● Work required:
Scan the lines below; pull out those with "axis".

● Data for this exercise:
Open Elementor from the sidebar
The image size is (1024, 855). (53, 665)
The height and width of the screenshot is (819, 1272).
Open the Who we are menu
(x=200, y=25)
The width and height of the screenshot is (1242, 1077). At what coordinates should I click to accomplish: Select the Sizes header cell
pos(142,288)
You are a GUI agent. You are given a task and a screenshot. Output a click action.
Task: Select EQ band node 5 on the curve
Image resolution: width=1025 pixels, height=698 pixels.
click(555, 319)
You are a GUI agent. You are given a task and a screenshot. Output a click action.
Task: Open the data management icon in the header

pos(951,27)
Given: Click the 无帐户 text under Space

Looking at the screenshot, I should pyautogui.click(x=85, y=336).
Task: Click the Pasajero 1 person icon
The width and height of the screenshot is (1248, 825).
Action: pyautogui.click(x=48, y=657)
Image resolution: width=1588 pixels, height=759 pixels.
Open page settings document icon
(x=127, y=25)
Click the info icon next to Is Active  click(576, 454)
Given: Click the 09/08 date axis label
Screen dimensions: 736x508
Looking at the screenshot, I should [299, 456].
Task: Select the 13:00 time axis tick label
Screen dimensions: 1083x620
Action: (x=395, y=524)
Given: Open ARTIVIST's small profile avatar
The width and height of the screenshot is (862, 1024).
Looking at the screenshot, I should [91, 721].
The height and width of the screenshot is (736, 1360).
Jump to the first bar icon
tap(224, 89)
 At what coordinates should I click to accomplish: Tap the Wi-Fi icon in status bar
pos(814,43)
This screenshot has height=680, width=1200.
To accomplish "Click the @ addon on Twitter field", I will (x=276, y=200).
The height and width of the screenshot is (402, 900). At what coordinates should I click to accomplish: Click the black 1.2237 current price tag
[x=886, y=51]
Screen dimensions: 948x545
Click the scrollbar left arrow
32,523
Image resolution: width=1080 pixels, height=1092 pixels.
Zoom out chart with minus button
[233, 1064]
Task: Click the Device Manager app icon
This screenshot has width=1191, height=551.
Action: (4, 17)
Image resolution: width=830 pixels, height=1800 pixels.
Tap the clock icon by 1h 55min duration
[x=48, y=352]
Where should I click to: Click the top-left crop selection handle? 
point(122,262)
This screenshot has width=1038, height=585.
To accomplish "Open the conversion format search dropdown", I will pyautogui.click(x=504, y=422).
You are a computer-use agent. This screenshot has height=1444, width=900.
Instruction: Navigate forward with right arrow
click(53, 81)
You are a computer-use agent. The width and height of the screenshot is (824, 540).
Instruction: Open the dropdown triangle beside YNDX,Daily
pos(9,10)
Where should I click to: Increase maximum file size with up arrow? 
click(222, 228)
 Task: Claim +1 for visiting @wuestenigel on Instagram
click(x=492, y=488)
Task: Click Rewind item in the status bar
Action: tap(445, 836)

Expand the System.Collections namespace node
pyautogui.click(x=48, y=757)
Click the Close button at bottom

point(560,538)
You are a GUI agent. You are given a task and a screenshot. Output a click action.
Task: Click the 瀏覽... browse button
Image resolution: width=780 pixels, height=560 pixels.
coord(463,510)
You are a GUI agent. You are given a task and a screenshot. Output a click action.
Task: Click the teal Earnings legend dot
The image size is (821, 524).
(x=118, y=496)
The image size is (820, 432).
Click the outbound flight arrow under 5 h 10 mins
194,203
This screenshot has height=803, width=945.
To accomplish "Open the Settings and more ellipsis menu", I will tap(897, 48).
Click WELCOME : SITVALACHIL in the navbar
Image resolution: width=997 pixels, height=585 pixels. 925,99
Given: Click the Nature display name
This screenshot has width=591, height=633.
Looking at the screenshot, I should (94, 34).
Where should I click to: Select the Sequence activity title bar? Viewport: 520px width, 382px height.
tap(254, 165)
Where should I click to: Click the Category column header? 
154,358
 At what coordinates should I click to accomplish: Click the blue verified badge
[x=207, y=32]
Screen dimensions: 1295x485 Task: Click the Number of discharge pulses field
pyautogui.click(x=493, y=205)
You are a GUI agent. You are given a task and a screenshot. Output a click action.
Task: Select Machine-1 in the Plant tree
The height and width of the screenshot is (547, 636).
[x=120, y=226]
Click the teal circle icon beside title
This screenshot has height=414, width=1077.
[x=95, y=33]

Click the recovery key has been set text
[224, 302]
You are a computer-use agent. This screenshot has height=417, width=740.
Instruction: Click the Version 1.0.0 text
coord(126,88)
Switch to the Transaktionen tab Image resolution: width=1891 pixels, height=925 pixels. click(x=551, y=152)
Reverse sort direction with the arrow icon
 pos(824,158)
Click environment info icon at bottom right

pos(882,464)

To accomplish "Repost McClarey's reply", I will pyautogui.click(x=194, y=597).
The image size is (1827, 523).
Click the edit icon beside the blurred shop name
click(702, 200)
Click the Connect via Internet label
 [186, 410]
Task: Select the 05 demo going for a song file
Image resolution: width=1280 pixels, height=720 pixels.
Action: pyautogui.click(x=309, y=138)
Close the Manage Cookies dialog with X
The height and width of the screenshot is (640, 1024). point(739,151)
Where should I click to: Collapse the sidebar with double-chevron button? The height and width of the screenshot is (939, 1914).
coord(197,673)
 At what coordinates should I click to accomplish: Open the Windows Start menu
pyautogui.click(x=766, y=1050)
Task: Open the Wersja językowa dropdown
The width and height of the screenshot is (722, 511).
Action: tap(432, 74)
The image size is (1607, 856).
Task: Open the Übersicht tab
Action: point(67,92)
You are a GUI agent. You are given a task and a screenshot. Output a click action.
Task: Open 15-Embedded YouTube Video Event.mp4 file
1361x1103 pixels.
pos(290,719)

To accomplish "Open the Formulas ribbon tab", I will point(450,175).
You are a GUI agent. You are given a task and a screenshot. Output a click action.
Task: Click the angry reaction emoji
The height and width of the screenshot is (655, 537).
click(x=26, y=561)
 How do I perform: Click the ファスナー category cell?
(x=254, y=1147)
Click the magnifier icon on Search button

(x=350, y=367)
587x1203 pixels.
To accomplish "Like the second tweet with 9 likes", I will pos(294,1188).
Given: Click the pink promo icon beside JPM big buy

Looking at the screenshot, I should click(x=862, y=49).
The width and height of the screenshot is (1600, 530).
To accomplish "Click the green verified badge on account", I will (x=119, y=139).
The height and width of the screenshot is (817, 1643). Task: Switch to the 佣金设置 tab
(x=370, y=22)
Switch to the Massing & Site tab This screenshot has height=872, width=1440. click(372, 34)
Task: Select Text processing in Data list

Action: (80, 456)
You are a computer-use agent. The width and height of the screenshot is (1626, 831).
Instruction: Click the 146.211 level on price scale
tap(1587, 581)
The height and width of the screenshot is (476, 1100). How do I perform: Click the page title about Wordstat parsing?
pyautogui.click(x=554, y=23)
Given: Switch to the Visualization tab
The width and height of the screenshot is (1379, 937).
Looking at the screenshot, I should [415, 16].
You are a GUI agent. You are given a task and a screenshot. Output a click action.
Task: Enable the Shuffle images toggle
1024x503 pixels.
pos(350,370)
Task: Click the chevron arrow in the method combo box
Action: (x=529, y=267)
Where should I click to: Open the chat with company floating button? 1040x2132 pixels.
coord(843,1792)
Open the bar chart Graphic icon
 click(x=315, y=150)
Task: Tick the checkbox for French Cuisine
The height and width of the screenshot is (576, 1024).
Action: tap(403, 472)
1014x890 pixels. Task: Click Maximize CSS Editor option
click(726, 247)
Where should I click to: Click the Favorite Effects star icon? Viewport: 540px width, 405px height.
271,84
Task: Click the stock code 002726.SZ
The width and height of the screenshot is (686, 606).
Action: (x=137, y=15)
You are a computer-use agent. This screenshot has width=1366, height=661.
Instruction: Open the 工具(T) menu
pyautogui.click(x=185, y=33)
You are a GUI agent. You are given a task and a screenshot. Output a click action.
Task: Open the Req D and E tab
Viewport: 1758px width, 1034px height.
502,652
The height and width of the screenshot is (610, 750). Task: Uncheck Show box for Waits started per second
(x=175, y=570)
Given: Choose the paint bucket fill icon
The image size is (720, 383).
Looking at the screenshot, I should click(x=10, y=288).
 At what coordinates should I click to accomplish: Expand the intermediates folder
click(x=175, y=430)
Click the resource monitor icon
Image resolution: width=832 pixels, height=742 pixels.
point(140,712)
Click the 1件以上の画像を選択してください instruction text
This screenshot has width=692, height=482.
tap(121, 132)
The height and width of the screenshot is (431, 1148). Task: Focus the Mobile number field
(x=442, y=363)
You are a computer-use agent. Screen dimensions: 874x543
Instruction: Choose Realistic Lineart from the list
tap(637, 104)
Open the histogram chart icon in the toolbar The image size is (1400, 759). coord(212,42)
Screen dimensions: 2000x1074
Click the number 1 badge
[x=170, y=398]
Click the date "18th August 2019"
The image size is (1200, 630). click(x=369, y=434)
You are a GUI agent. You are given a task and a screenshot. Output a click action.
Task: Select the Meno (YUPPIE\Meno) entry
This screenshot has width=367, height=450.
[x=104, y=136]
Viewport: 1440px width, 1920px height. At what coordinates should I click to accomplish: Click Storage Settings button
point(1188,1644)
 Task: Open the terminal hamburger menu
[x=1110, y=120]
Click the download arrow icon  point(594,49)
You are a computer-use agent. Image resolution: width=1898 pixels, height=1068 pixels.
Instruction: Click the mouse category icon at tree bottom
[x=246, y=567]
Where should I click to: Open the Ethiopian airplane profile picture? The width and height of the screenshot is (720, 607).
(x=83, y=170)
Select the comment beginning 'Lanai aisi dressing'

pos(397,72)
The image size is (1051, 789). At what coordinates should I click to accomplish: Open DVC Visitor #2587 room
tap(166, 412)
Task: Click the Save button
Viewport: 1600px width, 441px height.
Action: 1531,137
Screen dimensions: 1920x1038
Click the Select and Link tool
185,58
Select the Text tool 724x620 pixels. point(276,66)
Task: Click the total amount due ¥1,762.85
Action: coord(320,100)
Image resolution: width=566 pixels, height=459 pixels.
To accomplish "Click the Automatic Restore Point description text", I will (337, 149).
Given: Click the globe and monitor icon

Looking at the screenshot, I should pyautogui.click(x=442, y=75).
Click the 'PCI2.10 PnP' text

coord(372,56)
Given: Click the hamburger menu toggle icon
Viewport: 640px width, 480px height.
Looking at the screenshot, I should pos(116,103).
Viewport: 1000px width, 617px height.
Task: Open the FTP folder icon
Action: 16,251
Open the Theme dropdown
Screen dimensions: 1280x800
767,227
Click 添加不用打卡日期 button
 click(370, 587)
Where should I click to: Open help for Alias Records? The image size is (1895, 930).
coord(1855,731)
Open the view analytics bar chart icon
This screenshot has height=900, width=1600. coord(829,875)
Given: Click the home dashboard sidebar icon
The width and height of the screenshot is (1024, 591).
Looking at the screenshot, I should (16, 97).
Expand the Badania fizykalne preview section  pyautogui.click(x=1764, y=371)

● Exercise solution:
Given: Click the 09/08 date axis label
Task: Select the 13:00 time axis tick label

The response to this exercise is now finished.